PROVIDED TEXT |

Nexus 5: 7 Things Buyers Need to Know Right Now

Late last month, Google announced, and released its first piece of 2013 Nexus hardware in the form of the new Nexus 7 tablet. Of course, we know that the company isn’t done announcing new Nexus products with the company already confirming a new Nexus 10 for arrival and a new Nexus smartphone, dubbed Nexus 5, said to be on the way.

2013 is shaping up a lot like 2012. In 2012, Google took the stage at Google I/O, its annual developer conference, and announced the first Nexus branded tablet, the Nexus 7. The device joined the Galaxy Nexus on shelves and introduced Android owners to the Android Jelly Bean era, an era that continues to this day.

Google is committed to the Nexus program, giving hope for the Nexus 5 this fall.

The Nexus 5 is rumored to be succeeding the Nexus 4.

GIVEN INFORMATION |
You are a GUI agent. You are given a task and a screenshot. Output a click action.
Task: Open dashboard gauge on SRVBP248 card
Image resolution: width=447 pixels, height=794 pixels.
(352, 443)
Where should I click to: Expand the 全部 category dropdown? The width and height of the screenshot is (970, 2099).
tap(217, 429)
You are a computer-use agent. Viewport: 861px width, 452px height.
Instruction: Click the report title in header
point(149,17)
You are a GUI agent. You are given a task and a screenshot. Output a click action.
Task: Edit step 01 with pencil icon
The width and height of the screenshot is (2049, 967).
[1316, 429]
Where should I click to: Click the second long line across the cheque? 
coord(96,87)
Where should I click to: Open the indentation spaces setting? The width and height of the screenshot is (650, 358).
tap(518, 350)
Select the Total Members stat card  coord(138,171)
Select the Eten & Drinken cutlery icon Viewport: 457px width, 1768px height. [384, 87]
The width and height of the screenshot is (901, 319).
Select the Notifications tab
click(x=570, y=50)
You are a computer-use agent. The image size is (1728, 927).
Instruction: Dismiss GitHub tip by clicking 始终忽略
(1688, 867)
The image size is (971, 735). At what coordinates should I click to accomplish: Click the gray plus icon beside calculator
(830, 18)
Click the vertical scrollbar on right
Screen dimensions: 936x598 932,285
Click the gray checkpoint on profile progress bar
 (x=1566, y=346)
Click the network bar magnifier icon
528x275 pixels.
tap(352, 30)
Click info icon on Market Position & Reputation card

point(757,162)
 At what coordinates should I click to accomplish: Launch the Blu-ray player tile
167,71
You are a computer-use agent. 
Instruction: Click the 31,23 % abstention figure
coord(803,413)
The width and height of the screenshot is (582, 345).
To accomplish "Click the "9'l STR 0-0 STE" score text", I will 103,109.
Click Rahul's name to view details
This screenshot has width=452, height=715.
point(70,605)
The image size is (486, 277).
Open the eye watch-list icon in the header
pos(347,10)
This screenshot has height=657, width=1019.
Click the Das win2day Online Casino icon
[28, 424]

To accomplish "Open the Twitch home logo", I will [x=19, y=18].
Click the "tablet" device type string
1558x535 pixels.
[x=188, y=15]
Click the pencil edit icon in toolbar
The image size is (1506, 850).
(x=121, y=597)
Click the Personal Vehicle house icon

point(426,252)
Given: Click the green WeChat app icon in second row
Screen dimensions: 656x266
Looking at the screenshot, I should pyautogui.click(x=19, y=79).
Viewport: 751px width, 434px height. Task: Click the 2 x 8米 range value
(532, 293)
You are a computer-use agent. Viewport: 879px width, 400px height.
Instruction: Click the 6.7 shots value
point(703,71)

ACTIONS TO TAKE |
[1] Summarize the Nexus 5 article in two sentences.
[2] In the Nexus 5 article, shorten the paragraph beginning "2013 is shaping up" while keeping its main facts.
[3] Pick up the Nexus 5 article after its final sentence and keep writing.

TASK RESULTS |
[1] After releasing the new Nexus 7 tablet, Google has confirmed that a new Nexus 10 is coming, and a new Nexus smartphone, dubbed the Nexus 5, is said to be on the way. The year is following the pattern of 2012, when the first Nexus 7 launched at Google I/O, and Google's commitment to the Nexus program gives hope for a Nexus 5 this fall, a phone rumored to succeed the Nexus 4.

[2] 2013 resembles 2012, when Google announced its first Nexus-branded tablet, the Nexus 7, at its annual developer conference, Google I/O. That tablet joined the Galaxy Nexus on shelves and began the Android Jelly Bean era, which continues today.

[3]
Later in the year, the company announced new Nexus devices that hit the Google Play Stores, devices that included the Nexus 7 HSPA+, the Nexus 10 from Samsung and the Nexus 4, the company’s current Nexus smartphone from LG.

In the months after that mid-November launch, rumors of an Android 5.0 Key Lime Pie update emerged and it looked like the software was destined for Google I/O 2013 alongside the new Nexus 7. Google surprisingly did not announced a new Nexus 7 tablet or a new Android update at the event, instead focusing on other products.

Google’s launch pattern was thrown into disarray, but only for a few weeks. In late July, Google announced both the new Nexus 7 and the Android 4.3 Jelly Bean update, both of which arrived in late July, the same month that last year’s Nexus 7 and Android 4.1 Jelly Bean update landed.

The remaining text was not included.